#### [Records contained in a dataset]
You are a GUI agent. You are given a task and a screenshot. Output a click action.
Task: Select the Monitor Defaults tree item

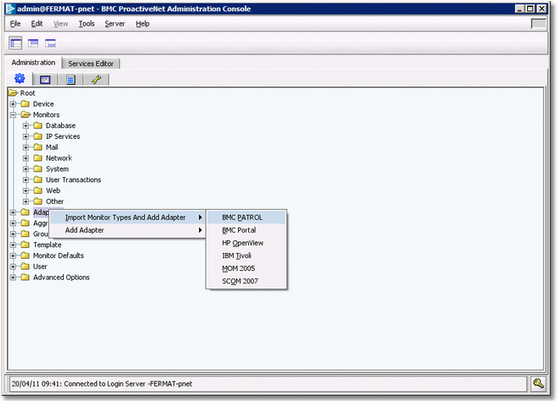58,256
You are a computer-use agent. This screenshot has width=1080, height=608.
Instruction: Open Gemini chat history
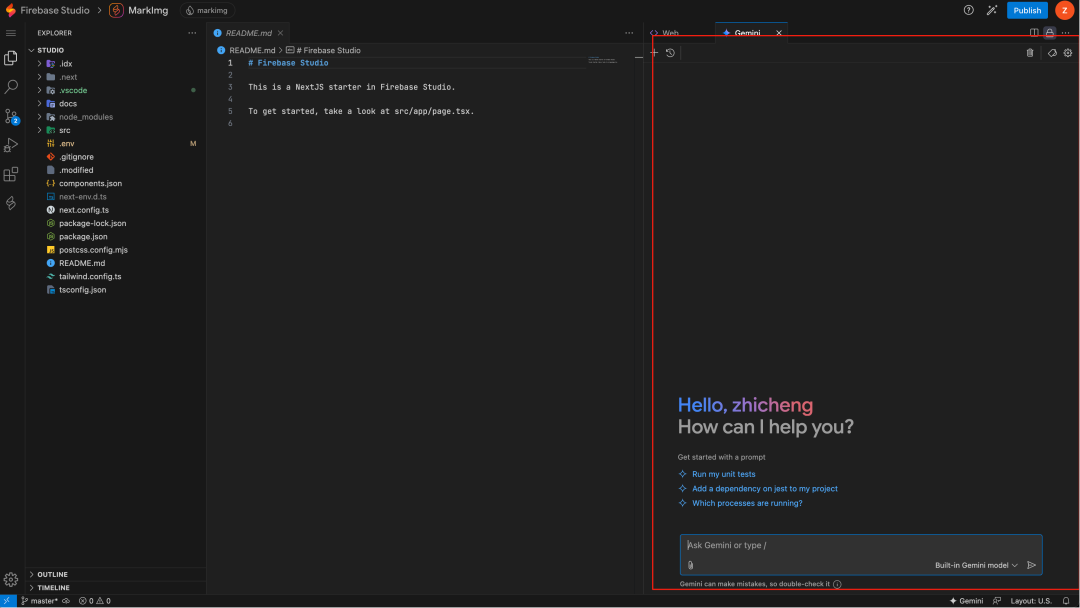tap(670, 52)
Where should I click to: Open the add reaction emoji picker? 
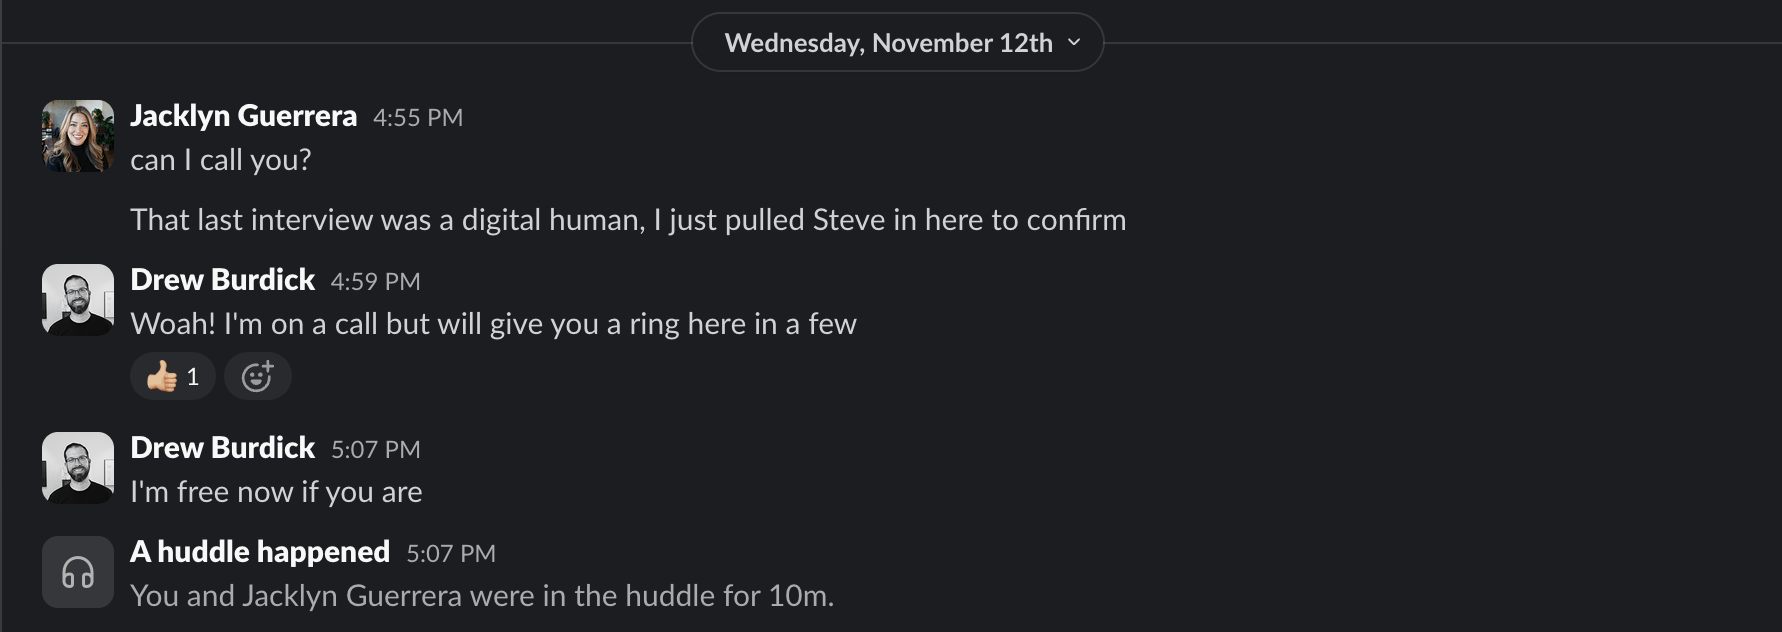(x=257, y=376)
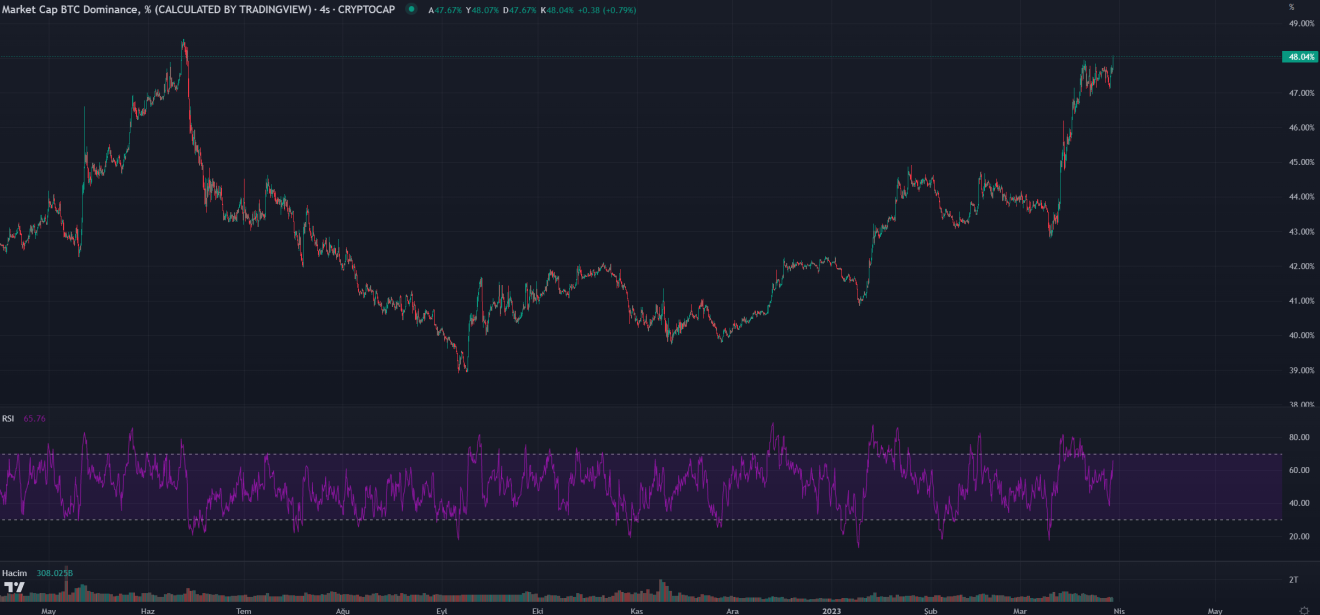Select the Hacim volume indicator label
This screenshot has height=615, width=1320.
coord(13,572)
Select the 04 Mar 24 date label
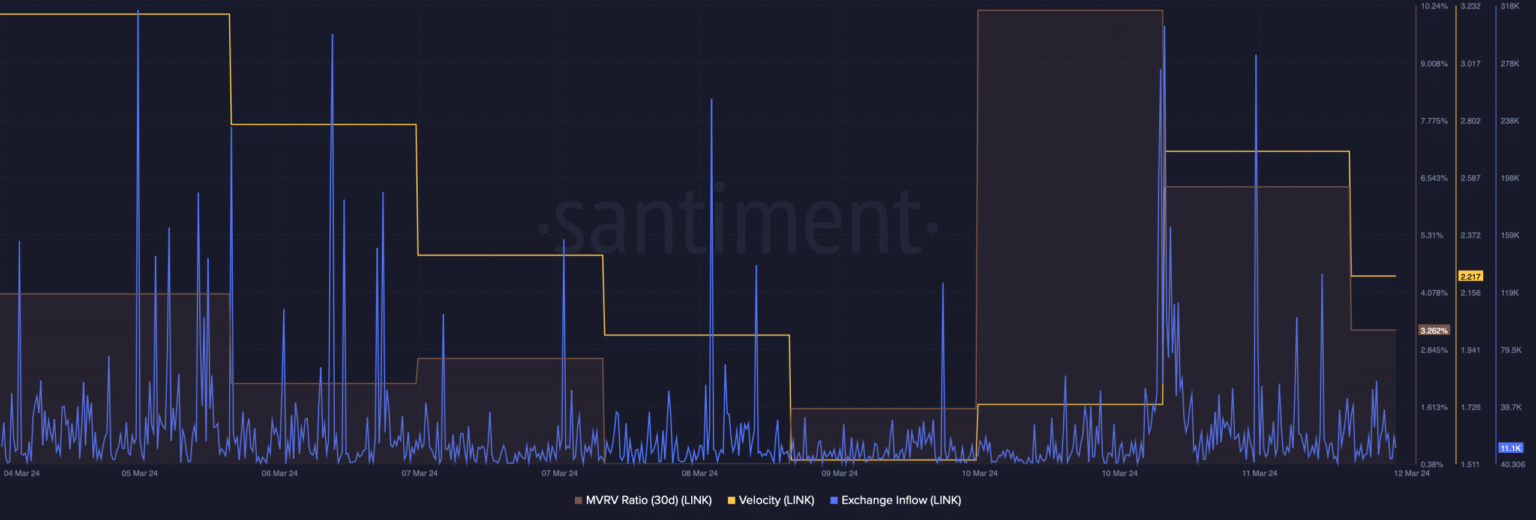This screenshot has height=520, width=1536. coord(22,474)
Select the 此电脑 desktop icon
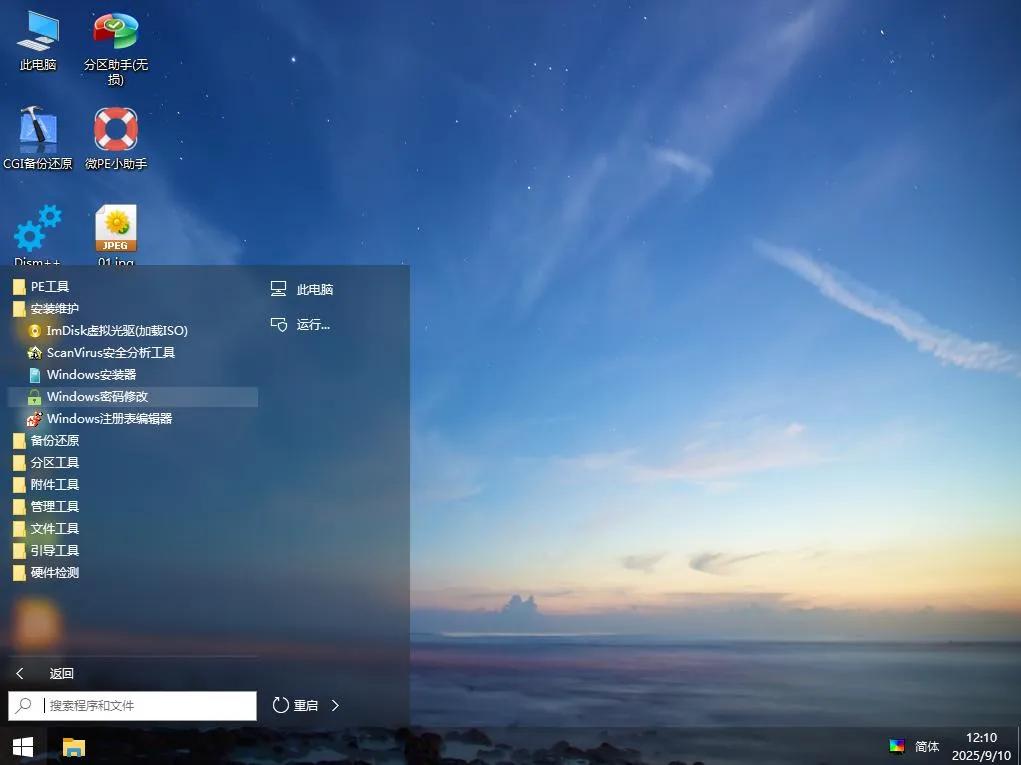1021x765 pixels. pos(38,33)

--

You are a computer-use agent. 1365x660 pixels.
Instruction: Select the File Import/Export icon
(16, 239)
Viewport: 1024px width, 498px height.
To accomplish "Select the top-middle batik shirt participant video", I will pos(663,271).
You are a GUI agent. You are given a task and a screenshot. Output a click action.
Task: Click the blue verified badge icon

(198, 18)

--

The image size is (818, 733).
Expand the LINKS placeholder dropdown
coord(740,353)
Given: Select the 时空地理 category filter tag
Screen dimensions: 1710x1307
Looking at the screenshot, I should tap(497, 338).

#### [Prompt]
Copy each line above that has the word "agent".

#### [Task solution]
You are a GUI agent. You are given a task and a screenshot. Output a click action.
You are a computer-use agent. This screenshot has width=1080, height=608.
You are a computer-use agent. 1365x660 pixels.
You are a GUI agent. You are given a task and a screenshot. Output a click action.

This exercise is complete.